3章17節 長話
ジョーと闘技の約束をしたあと、3人はすぐに兵舎へ戻った。
入り口をくぐると、キックス隊長が大きい木箱を持った男性と話していた。
「あんらぁ?ヨウヘイちゃんじゃない。ちょうどいいわ。これ、あんたが預けてたでっかい変な武器よ。」
「おぉちょうどいいな。俺もそれを取りに来たんだ。」
「へぇ。この木箱の中に入ってるわ。それっぽいのが2つと、四角い小さい箱みたいなのが4つと、種類の違う小さい四角いのが3つ。それでいいのよね?」
「あぁ。それで充分だ。」
「でも不思議よねぇ・・こんなんが剣や弓より強いだなんて。
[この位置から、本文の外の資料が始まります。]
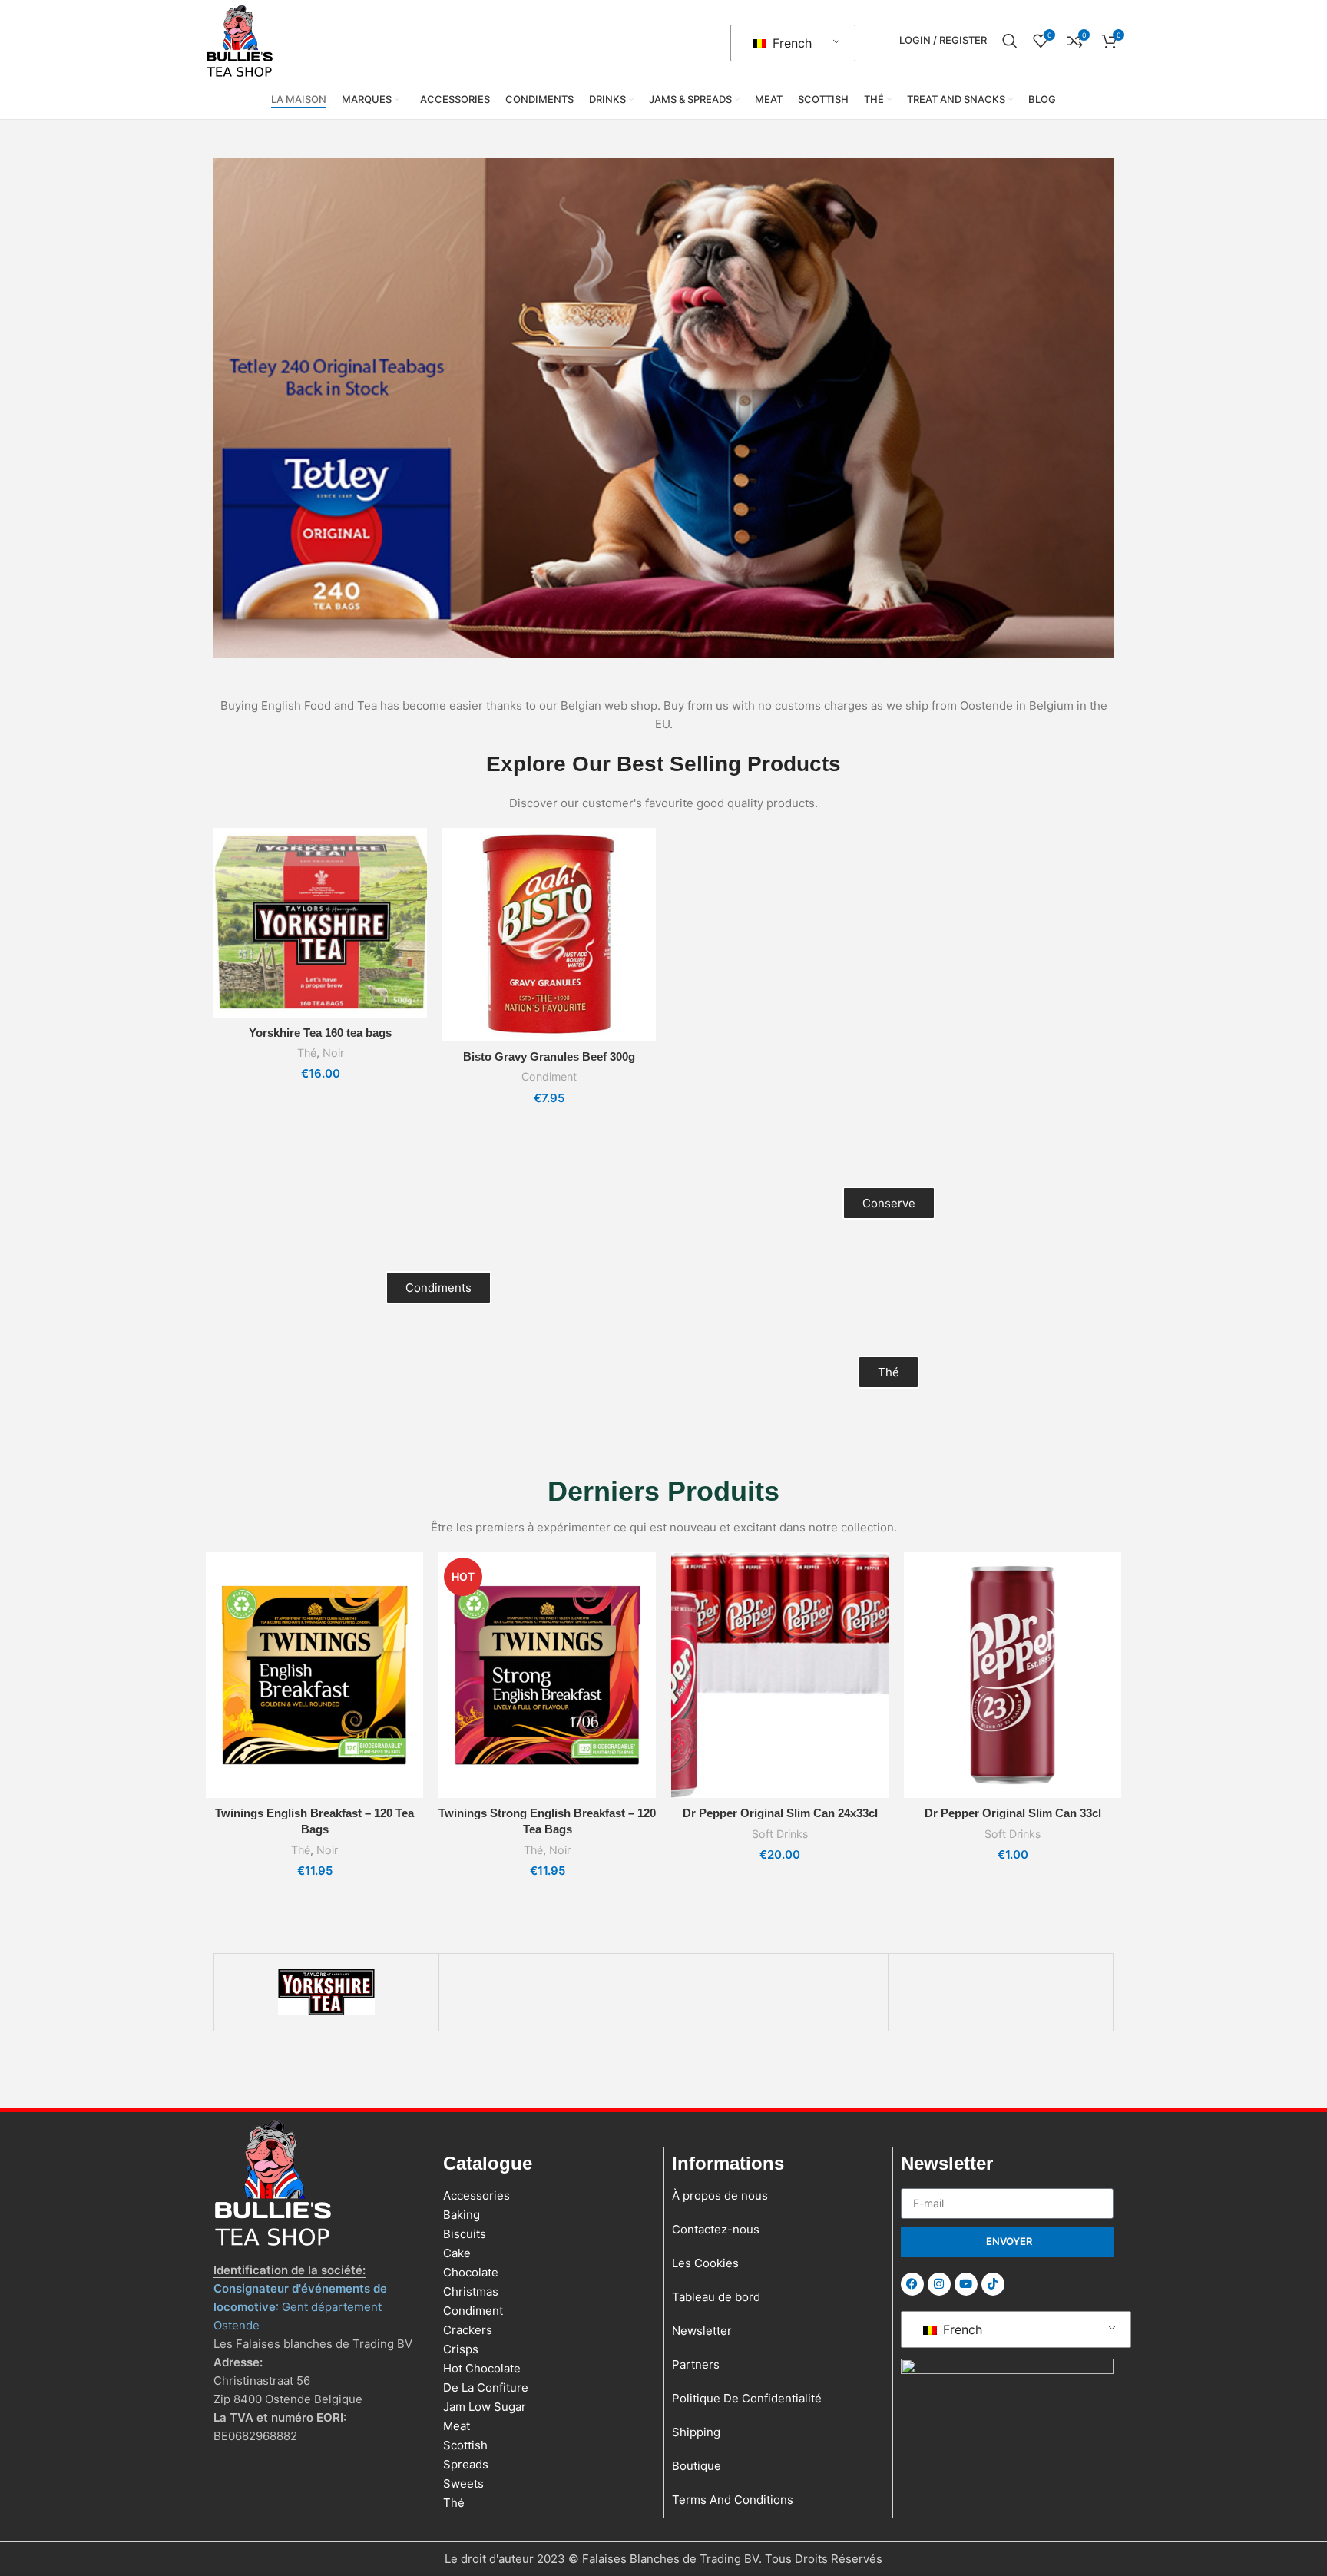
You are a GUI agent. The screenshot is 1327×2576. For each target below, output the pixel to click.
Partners (696, 2364)
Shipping (696, 2432)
」
「その不思議なのが強いんだ。遠くの敵だって一発で仕留められる。」
「そりゃ嬉しいわ。ちなみに、敵は魔族だけと思ったら大間違いよ。最近東側の地域でも反王都軍が力を強めてきたり、南側では人民軍が、ここでも治安維持部隊が手に負えないくらいの悪質ギルドが出てきてるわ。それの所為で、人類型や亜人でも戦争や治安維持のための殺傷が、本当はダメだけど、国の権力者も見て見ぬふりするようになってるのよ。だから、その自称強い飛び道具なんて本当だったら凄い嬉しいものね。」
「これなら設計図を俺が作れるから、工業技術者に頼めば作れるんじゃないか?」
「あー確かにそうね。ちょっと持っていくわ。貸して。」
「いやだから今からそれをするために取りに来たんだが・・・」
「あらそうだったの。だったら急ぐのよ。王都にいる技術者のほとんどは、腕はあるけど気分屋なの。早い時間帯ならやってくれるけど、遅くなると、家族がいるんだ、とか夜はやることがあるんだ、とか言い出してやってくれないわ。」
「あぁ、ありがとう。なるべくなら急ぐよ。」
またまた話し込んでしまった。
しかし敵は魔族じゃないとなると、やはりどの世界でも俺は人を殺すことになるのかもしれない。
もう慣れたことだ。と自分に言い聞かせるも、1つの命を奪うということに多少の抵抗はある。
俺は気持ちを切り替えるように、シル達が待ってる正門のところへ向かった。